UK foreign minister accused of ‘dereliction of duty’ after not making urgent call to help airlift Afghan translators – reports

UK foreign minister accused of ‘dereliction of duty’ after not making urgent call to help airlift Afghan translators – reports

British Foreign Minister Dominic Raab is facing calls to resign after news reports of his failure to make a crucial phone call about the airlift of Afghan interpreters who aided UK troops ahead of the Taliban’s push into Kabul.

Last Friday, Raab – who was holidaying in Crete at the time – was advised by senior foreign ministry officials to speak urgently with his Afghan counterpart Hanif Atmar, according to The Daily Mail newspaper. He was reportedly told it was important the call came from him, and not a junior minister.

However, the paper said Raab was “unavailable”. The responsibility then fell on Zac Goldsmith, the junior minister on duty. But this was said to be unacceptable to the Afghan foreign ministry, which refused to set up the call.

“The Foreign Secretary was engaged on a range of other calls and this one was delegated to another minister,” the UK Foreign Office told the paper, which reported that no conversation took place till at least Saturday. The Taliban seized control of Kabul on Sunday.

The call would reportedly have covered issues like allowing Afghans to board flights out of the country without passports and visas.

Stressing that the call was “urgent”, department officials had also apparently informed Raab’s office that US Secretary of State Antony Blinken and US Defence Secretary Lloyd Austin III had already spoken with Atmar.

The revelation has prompted calls for Raab – already in trouble for going on holiday during the crisis – to either step down or be dismissed for dereliction of duty by Prime Minister Boris Johnson.

In response to Raab’s query in Parliament on Wednesday about what he would have done differently, Labour leader Keir Starmer said he “wouldn't stay on holiday whilst Kabul was falling”.

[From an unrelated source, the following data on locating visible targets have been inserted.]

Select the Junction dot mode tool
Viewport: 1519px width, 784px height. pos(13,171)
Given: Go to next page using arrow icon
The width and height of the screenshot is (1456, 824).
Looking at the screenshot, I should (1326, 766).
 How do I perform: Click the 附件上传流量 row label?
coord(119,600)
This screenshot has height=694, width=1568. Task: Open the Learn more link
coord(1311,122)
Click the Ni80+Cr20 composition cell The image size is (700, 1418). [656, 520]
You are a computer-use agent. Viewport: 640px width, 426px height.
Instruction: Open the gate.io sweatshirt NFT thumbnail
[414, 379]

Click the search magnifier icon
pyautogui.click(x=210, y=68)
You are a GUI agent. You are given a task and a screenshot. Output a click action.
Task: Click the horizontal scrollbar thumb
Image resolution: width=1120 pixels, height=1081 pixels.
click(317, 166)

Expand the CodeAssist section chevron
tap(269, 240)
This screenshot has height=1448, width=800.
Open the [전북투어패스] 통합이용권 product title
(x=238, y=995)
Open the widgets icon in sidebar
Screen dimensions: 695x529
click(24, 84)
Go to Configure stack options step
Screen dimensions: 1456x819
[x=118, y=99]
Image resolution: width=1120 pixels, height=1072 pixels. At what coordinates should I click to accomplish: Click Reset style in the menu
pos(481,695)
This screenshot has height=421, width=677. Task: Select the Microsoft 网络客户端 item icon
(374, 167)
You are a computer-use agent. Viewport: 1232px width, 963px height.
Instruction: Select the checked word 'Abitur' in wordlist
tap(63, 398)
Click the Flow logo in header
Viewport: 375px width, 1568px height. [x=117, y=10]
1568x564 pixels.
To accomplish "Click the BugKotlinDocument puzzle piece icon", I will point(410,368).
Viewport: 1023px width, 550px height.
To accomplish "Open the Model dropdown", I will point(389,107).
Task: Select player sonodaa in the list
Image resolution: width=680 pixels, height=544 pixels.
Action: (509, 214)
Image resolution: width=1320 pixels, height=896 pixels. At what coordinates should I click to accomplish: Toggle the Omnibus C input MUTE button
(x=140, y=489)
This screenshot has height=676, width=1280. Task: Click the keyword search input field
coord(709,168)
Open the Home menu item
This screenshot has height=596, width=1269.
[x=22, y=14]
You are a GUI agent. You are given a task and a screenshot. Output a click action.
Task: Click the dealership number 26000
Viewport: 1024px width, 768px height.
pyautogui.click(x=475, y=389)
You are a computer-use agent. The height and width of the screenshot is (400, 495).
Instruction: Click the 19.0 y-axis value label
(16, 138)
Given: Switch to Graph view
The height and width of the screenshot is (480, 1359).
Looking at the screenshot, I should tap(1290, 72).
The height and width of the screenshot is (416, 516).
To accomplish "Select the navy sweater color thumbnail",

“Who wouldn’t make a phone call if they were told it could save somebody’s life?” Starmer tweeted on Thursday – as opposition parties and even some Tory parliamentarians kept the pressure on while Downing Street expressed “full confidence” in Raab.

Noting that Johnson “has serious questions to answer over why [Raab] remains in the job”, shadow foreign secretary Lisa Nandy said that “while the foreign secretary lay on a sun lounger, the Taliban advanced on Kabul and 20 years of progress was allowed to unravel in a matter of hours.”

However, Raab insisted that he did not spend “all day lounging on the beach” and claimed to have taken part in a series of meetings while on holiday at a five-star luxury resort on the island. According to media reports, he arrived back in the UK on Sunday night.

Raab has also continued to push back against calls for his resignation, telling reporters on Thursday that he would not do so. Earlier in the week, he had drawn criticism and ridicule after claiming “no one saw [the Taliban’s offensive] coming”.

Also on rt.com Raab claims ‘no one saw’ fall of Kabul coming, Twitter wonders if he ever heard Jeremy Corbyn's warnings against war?

UK Defence Minister Ben Wallace has come out in support of his cabinet colleague, telling the BBC that phone calls to Atmar “at that moment in time” would not have “made a blind bit of difference” since the Afghan government was “melting away quicker than ice” by Friday.

According to the Guardian, Tory MPs have privately pressed the government for a formal inquiry into the UK’s failures in Afghanistan and asked Johnson to release UK intelligence analyses on the Taliban’s rapid advance in recent weeks.